Così procede, una birra dopo l’altra, tra uno scatto isterico e un insulto razziale, la mia serata da lupo mannaro, finchè non arriva il gol del Paraguay. Come un’implosione terribile, non ci vuoi credere che sia successo davvero. Ti aspetti che l’arbitro annulli la rete, che accada qualcosa, insomma non c’è nel programma che si debba perdere. Da quel momento però con me bisogna stare attenti. Basta battute, ilarità. E’ una cosa seria il calcio. Silenzio e sofferenza, espiazione e purgatorio, punizioni corporali autoinferte per guadagnarsi la redenzione. Chi vuole sgrani rosari, o metta il velo nero. Ma che nessuno si produca in idioti commenti tesi a ridimensionare quella che “alla fine è solo una partita di calcio”… perchè gli faccio saltare la dentiera. E che nessuno provi a dire “ma in fin dei conti è meritato”, perchè qui il merito non c’entra niente, è una partita di calcio dove deve vincere la tua squadra, con ogni mezzo leale o sleale, cos’è questo fottuto spirito olimpico da perdenti?
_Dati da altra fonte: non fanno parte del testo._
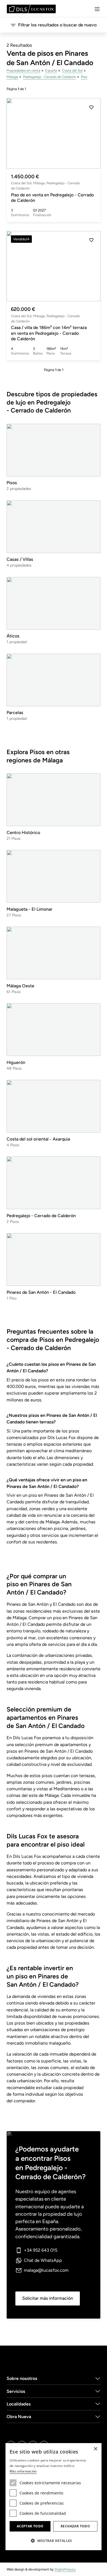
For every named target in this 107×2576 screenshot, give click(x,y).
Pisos (12, 482)
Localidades (19, 2404)
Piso (84, 77)
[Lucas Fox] (31, 8)
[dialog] (53, 2496)
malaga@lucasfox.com (46, 2270)
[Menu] (97, 9)
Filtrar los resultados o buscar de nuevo (57, 24)
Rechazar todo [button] (75, 2526)
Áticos (13, 636)
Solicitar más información (47, 2298)
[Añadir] (91, 107)
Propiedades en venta (23, 70)
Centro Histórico (23, 832)
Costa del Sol (72, 70)
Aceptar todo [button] (30, 2526)
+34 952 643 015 (40, 2250)
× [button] (95, 2449)
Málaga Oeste (20, 985)
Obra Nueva (19, 2416)
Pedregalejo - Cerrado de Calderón (49, 77)
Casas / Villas (20, 559)
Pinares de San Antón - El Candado (41, 1292)
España (51, 70)
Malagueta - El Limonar (29, 909)
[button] (91, 133)
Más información (23, 2471)
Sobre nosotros (22, 2378)
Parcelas (15, 712)
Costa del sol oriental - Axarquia (38, 1139)
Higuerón (16, 1062)
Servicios (16, 2391)
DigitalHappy (65, 2569)
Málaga (12, 77)
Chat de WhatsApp (43, 2260)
Passano i minuti, paiono velocissimi e tu vedi già materializzarsi il ritorno a casa, tu che quattro anni fa alzavi la coppa nella Rambla catalana bevendo birra venduta da pakistani con le mani unte ed abbracciavi spagnoli e lusitani che si congratulavano  con te, sudato zuppo con una bandiera lacera e impregnata di umori da pub legata al collo…
No che cazzo, non può andare avanti così. Ma arriva il gol del pareggio. L’unico momento in cui è un maschio a procurarmi un orgasmo me lo godo tutto, mi agito come un pazzo, corro al balcone a gridare la mia gioia agli alberi, mi sento il re del mondo per qualche istante. In quei momento potrei baciare un sorcio in bocca, o bere la mia stessa urina in una bella sorsata. Ma poi ritorna la razionale sofferenza, e poi ancora rutti, madonne, insulti alla popolazione indios del sudamerica, persino agli inti illimani, e poi ancora tentativi di sfasciare porte a calci, speranze disattese, birra, imprecazioni western, poi ancora birra, e poi il fischio finale.
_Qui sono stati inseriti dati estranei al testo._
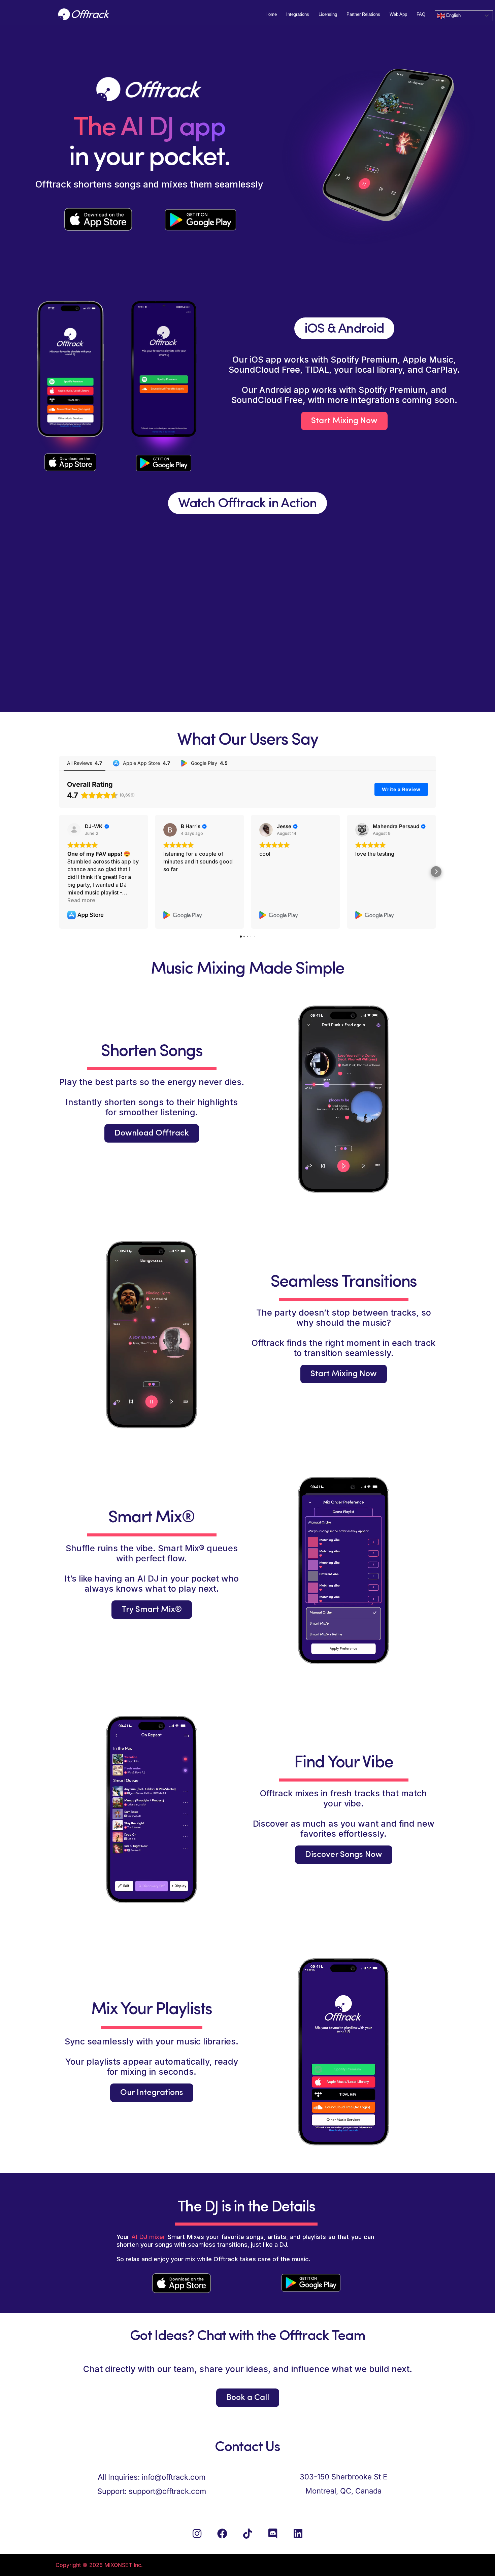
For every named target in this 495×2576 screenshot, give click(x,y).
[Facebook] (222, 2533)
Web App (398, 14)
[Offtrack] (84, 13)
Dopo di che subentra il senso di colpa. Mi sono trasformato per un’ora e mezza nella mia metà oscura, tradendo un evidente sdoppiamento della personalità. Mi ricompongo, aiuto a sparecchiare, chiedo scusa per i rutti e per le apologia di razzismo alla padrona di casa, ringrazio gentilmente, mi produco in dialoghi cortesi e civili, infine saluto, leggermente ubriaco ma composto.
Torno ad essere una persona civile. Fino alla prossima sera di una piena.